* Task directions *
The full set of entries below is to be returned unchanged.

* Data excerpts *
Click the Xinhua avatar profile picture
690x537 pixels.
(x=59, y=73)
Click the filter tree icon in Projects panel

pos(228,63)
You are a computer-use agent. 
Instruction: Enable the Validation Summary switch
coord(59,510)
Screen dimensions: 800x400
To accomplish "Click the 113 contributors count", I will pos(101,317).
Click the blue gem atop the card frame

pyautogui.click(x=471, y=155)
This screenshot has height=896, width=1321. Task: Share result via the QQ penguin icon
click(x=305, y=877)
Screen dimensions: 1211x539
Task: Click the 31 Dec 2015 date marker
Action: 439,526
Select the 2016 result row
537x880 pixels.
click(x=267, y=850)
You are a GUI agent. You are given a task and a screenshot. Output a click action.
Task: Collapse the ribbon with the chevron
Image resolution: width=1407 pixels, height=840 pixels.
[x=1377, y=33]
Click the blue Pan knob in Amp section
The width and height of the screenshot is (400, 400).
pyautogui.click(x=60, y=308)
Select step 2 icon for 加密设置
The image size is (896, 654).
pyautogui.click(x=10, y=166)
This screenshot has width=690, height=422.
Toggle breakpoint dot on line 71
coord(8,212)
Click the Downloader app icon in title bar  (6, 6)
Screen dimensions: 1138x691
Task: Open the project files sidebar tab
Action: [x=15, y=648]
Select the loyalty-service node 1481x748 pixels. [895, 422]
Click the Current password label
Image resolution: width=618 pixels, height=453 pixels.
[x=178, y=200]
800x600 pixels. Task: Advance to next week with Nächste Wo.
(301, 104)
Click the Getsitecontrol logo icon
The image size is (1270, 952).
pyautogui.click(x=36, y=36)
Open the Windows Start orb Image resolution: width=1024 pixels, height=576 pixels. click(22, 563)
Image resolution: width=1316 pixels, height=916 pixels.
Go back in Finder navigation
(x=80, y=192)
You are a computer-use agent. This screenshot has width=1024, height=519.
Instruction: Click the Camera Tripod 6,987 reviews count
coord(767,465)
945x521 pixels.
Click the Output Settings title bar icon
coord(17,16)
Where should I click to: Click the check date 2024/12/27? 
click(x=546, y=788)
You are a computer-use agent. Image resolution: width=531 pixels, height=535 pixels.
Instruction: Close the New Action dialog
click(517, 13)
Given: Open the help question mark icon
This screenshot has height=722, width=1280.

* Expected output *
Click the Xinhua avatar profile picture
690x537 pixels.
(x=59, y=73)
Click the filter tree icon in Projects panel

pos(228,63)
You are a computer-use agent. 
Instruction: Enable the Validation Summary switch
coord(59,510)
Screen dimensions: 800x400
To accomplish "Click the 113 contributors count", I will pos(101,317).
Click the blue gem atop the card frame

pyautogui.click(x=471, y=155)
This screenshot has height=896, width=1321. Task: Share result via the QQ penguin icon
click(x=305, y=877)
Screen dimensions: 1211x539
Task: Click the 31 Dec 2015 date marker
Action: 439,526
Select the 2016 result row
537x880 pixels.
click(x=267, y=850)
You are a GUI agent. You are given a task and a screenshot. Output a click action.
Task: Collapse the ribbon with the chevron
Image resolution: width=1407 pixels, height=840 pixels.
[x=1377, y=33]
Click the blue Pan knob in Amp section
The width and height of the screenshot is (400, 400).
pyautogui.click(x=60, y=308)
Select step 2 icon for 加密设置
The image size is (896, 654).
pyautogui.click(x=10, y=166)
This screenshot has width=690, height=422.
Toggle breakpoint dot on line 71
coord(8,212)
Click the Downloader app icon in title bar  (6, 6)
Screen dimensions: 1138x691
Task: Open the project files sidebar tab
Action: [x=15, y=648]
Select the loyalty-service node 1481x748 pixels. [895, 422]
Click the Current password label
Image resolution: width=618 pixels, height=453 pixels.
[x=178, y=200]
800x600 pixels. Task: Advance to next week with Nächste Wo.
(301, 104)
Click the Getsitecontrol logo icon
The image size is (1270, 952).
pyautogui.click(x=36, y=36)
Open the Windows Start orb Image resolution: width=1024 pixels, height=576 pixels. click(22, 563)
Image resolution: width=1316 pixels, height=916 pixels.
Go back in Finder navigation
(x=80, y=192)
You are a computer-use agent. This screenshot has width=1024, height=519.
Instruction: Click the Camera Tripod 6,987 reviews count
coord(767,465)
945x521 pixels.
Click the Output Settings title bar icon
coord(17,16)
Where should I click to: Click the check date 2024/12/27? 
click(x=546, y=788)
You are a computer-use agent. Image resolution: width=531 pixels, height=535 pixels.
Instruction: Close the New Action dialog
click(517, 13)
Given: Open the help question mark icon
This screenshot has height=722, width=1280.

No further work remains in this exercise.